Back at the controls he fought to lift and turn the ship, feeling the shrieking protest of the hydee, cutting power as he tried a different tactic. They would escape, but not by running. They would escape by leaving the universe that held the threatening monster, by running back into the quiet safety of normal space.
Before him instruments flared red as the accumulated power housed in the hydee began to break free.
A torrent of energy held by invisible forces, trapped by freezing chill, streamed from the coils and crystals of the drive. So much power should not be released so quickly, and Varl fought to check the flow. Escape would be useless without an operational vessel.
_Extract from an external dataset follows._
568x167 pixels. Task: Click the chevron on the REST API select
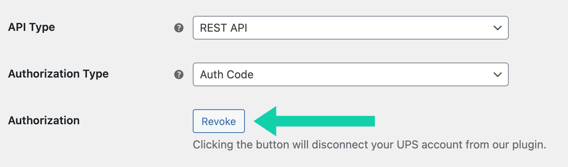497,28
Beneath his hands, transmitted by the fabric of the vessel, he felt the pulsing roar of guns as the turrets maintained their fire. The roar was ragged and he sensed gaps in the pattern, but some, at least, were still fighting back.
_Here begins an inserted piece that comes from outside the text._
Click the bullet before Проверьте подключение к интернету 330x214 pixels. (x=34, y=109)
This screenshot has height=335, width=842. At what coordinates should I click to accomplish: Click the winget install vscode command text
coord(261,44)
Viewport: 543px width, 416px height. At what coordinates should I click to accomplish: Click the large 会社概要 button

More red flared from the panel. And more.
"Asner!" Varl slammed his chin against switches. 'Answer man! For God's sake answer!"
The radio remained silent. But, blended with the rolling pulse of the guns, Varl felt other sounds; human screams.
He remembered the _Lewanna_.
He remembered the grotesque travesties of the human shape that had been left alive to crawl and
bleed and slip on the carmine of their fellows.
Glass smashed as he drove a fist through the panel of an emergency fitment.
The _Odile,_ at his insistence, had been fitted with a full set of remote controls. Men could die or go mad or be injured, but finally, for a while at least, one man could run the ship.
The lever Varl gripped would short-circuit the drain channel of the hydee and vent the accumulated energy into the hull. That course was dangerous and destructive, but he had no choice. They had to escape or die -- and Cole had demonstrated the manner of their passing.
With a jerk he threw the lever.
The _Odile_ reared as if alive; a horse pricked with a savage spur, a man goaded in his tender parts.
Metal winked and scintillated with transient shimmers and the gray mist of hyperspace roiled as if stirred with a monstrous spoon.
When the roiling cleared the screens showed -- madness!
Where there should have been the black emptiness of normal space, the cold shine of distant stars, there was instead a riot of color. Varl blinked and narrowed his eyes as he stared at brilliant greens and blues, yellows and flaring reds, orange and puce and lavender and scarlet. The hard white of burning magnesium mingled with the warm glow of ripe peaches, and the cool blue of summer skies mingled with the soft browns of newly turned soil and the delicate tints of autumn leaves. The screens were filled with a plethora of flamboyant hues, as if a million rainbows had joined with the spilled contents of an artist's palette.
And among the colors objects moved: a spire formed of shining crystal, something which could have been a hive, a slowly wheeling snowflake, a pyramid, a ball banded in silver and gold, polyhedrons of endless variation, cones, cubes, an amorphous mass like a sponge.
Had the _Odile_ been thrown into another dimension?
Speculation could wait. Into his radio Varl snapped, "Attention all personnel! Hear me! Attention all personnel! Respond if you can!"